Pelatih asal Inggris itu mengaku bangga terhadap para pemainnya karena mampu beradaptasi dengan cepat terhadap dua gaya permainan yang berbeda. Ia menilai kemampuan tersebut menjadi salah satu faktor penting di balik keberhasilan Indonesia meraih kemenangan beruntun.
“Saya bangga kepada para pemain karena Anda tidak bisa benar-benar mempersiapkan diri menghadapi gaya-gaya lawan seperti itu,” lanjutnya.
Meski memberikan pujian, Herdman tetap mengingatkan anak asuhnya agar tidak cepat merasa puas. Ia menilai Timnas Indonesia masih memiliki ruang untuk berkembang, meski sudah menunjukkan peningkatan yang signifikan dalam beberapa pertandingan terakhir.
“Menurut saya dalam dua pertandingan terakhir ini para pemain terlihat jauh lebih berbahaya bagi lawan,” tegas Herdman.

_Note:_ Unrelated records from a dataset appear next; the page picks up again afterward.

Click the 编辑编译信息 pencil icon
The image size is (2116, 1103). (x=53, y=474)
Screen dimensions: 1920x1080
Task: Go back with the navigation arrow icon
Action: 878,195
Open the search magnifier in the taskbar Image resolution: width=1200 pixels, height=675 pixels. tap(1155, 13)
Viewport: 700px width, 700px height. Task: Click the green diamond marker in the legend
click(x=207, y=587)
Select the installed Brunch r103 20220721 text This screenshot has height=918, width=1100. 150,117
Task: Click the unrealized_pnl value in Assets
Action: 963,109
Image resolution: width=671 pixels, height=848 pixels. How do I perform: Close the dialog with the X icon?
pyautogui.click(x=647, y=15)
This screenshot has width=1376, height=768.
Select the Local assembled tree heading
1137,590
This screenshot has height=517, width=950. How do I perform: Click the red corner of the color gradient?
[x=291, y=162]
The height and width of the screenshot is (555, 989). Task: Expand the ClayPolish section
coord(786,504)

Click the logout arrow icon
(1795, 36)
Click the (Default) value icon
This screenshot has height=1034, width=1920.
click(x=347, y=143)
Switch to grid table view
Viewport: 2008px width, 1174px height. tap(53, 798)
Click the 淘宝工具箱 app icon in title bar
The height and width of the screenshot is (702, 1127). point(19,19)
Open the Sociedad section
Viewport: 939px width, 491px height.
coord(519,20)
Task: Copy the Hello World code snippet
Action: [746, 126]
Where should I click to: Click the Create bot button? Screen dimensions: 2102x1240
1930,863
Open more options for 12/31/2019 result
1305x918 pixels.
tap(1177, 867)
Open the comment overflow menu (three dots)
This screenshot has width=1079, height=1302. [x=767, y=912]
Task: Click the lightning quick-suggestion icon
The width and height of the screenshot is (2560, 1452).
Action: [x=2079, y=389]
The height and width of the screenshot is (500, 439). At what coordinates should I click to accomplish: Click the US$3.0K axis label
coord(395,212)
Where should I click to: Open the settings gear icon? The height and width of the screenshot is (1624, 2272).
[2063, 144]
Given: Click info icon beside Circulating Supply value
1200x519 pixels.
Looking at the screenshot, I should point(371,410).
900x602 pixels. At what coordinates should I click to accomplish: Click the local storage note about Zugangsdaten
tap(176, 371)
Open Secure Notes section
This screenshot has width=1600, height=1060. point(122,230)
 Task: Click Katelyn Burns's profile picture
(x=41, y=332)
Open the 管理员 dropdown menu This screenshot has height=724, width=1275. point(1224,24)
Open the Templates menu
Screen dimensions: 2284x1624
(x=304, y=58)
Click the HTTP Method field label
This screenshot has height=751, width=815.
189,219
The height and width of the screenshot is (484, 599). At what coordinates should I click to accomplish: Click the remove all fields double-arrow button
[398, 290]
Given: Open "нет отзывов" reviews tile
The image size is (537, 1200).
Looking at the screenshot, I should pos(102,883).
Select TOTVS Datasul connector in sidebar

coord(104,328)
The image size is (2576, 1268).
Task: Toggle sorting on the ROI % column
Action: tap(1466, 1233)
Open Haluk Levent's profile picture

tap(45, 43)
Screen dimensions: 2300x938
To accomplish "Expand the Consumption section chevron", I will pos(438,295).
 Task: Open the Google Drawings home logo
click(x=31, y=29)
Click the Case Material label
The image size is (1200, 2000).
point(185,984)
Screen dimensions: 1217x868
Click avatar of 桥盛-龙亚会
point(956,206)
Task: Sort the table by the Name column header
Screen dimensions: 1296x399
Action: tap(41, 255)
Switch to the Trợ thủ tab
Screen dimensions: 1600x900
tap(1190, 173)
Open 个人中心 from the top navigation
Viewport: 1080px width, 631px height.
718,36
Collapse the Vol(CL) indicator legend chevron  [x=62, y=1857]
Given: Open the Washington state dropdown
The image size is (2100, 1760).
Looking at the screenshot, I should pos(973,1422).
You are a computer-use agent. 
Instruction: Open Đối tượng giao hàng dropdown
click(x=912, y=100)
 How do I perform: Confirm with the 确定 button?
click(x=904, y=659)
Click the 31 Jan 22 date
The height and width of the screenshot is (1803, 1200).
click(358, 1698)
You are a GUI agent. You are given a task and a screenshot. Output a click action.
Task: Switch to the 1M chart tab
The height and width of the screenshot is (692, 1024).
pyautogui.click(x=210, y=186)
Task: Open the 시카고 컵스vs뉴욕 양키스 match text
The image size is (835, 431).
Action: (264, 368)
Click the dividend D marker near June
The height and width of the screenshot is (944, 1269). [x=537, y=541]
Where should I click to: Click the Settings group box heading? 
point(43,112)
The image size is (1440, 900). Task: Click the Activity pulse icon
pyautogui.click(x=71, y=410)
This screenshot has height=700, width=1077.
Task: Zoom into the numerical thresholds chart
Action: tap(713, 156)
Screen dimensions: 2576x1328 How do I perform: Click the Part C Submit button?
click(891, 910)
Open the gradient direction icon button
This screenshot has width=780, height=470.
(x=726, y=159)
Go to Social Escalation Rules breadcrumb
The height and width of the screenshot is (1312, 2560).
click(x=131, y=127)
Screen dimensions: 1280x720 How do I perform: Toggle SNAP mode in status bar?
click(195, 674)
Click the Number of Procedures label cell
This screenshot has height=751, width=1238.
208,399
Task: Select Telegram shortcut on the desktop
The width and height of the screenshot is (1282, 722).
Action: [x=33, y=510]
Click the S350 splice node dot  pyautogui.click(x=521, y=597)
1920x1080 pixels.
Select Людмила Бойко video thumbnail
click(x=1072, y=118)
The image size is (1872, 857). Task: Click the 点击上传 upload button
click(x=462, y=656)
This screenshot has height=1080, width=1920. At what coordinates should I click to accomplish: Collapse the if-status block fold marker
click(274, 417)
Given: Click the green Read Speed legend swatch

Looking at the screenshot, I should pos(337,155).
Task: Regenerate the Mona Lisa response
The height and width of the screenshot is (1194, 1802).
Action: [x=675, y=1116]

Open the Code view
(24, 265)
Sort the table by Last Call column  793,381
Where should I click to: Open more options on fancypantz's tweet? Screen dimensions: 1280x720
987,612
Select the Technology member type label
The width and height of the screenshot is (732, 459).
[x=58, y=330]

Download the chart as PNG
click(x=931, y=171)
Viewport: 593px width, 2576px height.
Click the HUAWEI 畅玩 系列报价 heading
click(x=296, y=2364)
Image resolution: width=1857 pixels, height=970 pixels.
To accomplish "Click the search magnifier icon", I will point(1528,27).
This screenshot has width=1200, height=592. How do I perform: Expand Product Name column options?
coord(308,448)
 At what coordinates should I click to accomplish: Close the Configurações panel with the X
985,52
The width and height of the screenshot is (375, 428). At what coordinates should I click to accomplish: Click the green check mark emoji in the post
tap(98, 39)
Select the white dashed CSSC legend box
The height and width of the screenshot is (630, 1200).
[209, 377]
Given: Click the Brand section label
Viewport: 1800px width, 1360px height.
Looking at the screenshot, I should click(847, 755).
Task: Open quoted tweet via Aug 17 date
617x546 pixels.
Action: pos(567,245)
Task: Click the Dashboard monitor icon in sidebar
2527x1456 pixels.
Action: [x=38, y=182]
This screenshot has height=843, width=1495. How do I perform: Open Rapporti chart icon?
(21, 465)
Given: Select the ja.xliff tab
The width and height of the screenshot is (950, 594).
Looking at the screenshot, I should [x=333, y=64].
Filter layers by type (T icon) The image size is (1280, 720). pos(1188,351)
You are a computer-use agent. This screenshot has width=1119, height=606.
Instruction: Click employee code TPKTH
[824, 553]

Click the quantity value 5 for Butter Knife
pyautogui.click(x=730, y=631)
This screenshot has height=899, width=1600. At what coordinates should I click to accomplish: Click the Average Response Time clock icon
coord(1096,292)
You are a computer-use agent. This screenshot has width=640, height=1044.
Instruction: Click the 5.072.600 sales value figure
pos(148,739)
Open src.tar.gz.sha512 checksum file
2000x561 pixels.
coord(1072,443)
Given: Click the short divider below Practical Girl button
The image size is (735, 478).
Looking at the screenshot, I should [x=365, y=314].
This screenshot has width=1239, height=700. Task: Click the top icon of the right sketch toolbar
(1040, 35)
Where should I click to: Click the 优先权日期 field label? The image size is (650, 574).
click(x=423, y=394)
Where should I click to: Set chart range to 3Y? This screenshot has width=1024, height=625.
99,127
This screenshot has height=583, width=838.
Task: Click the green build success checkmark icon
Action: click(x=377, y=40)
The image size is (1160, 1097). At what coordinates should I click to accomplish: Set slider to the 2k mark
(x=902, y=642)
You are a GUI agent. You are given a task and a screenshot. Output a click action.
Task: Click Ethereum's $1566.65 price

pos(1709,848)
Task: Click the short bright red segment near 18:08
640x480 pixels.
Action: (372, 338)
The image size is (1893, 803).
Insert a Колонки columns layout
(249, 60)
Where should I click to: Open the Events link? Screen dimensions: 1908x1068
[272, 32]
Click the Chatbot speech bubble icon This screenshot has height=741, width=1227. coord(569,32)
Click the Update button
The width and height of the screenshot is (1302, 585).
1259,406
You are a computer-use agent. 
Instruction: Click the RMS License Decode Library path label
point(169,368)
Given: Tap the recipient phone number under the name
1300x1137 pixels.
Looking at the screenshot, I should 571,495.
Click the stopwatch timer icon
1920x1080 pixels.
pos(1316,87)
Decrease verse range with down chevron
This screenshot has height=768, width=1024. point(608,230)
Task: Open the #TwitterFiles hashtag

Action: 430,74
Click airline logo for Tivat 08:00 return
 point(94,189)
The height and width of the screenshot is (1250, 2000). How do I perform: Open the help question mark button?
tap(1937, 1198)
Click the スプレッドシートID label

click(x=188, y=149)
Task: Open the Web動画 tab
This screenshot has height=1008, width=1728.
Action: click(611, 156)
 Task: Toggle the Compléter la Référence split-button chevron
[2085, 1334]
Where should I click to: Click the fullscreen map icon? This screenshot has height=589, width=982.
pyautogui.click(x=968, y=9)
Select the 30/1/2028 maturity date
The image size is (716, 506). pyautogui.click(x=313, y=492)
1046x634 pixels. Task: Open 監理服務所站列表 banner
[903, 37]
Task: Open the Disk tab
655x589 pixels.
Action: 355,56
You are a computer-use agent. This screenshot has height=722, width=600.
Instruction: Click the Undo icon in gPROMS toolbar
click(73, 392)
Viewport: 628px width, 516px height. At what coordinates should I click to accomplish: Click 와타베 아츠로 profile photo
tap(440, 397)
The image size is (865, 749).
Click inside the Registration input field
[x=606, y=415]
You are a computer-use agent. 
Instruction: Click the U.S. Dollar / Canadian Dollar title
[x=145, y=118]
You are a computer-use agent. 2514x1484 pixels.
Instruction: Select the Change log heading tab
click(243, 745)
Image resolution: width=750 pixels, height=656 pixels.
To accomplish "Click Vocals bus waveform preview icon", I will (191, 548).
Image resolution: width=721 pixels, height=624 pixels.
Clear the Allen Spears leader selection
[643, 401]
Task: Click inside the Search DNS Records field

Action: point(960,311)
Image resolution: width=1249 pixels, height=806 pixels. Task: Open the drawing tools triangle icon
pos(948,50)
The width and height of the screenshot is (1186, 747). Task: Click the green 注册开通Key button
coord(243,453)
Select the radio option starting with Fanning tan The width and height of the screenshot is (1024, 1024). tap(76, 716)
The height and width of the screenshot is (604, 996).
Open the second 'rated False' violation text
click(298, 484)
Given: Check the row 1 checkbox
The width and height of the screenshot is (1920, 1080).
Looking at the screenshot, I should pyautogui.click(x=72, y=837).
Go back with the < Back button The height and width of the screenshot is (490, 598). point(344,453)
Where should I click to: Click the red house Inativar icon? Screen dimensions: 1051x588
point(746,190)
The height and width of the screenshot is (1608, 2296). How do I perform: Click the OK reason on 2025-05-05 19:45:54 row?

- Federasi Sepak Bola Mozambik/FMF
Penilaian tersebut didasarkan pada perkembangan yang ia lihat selama empat pertandingan terakhir. Herdman menyoroti soliditas lini belakang yang mampu membatasi peluang lawan, sekaligus peningkatan kreativitas di lini depan.
“Jika melihat empat pertandingan yang sudah kami jalani, Bulgaria hanya memiliki sekitar tiga tembakan tepat sasaran, atau bahkan satu saja ditambah penalti,” katanya.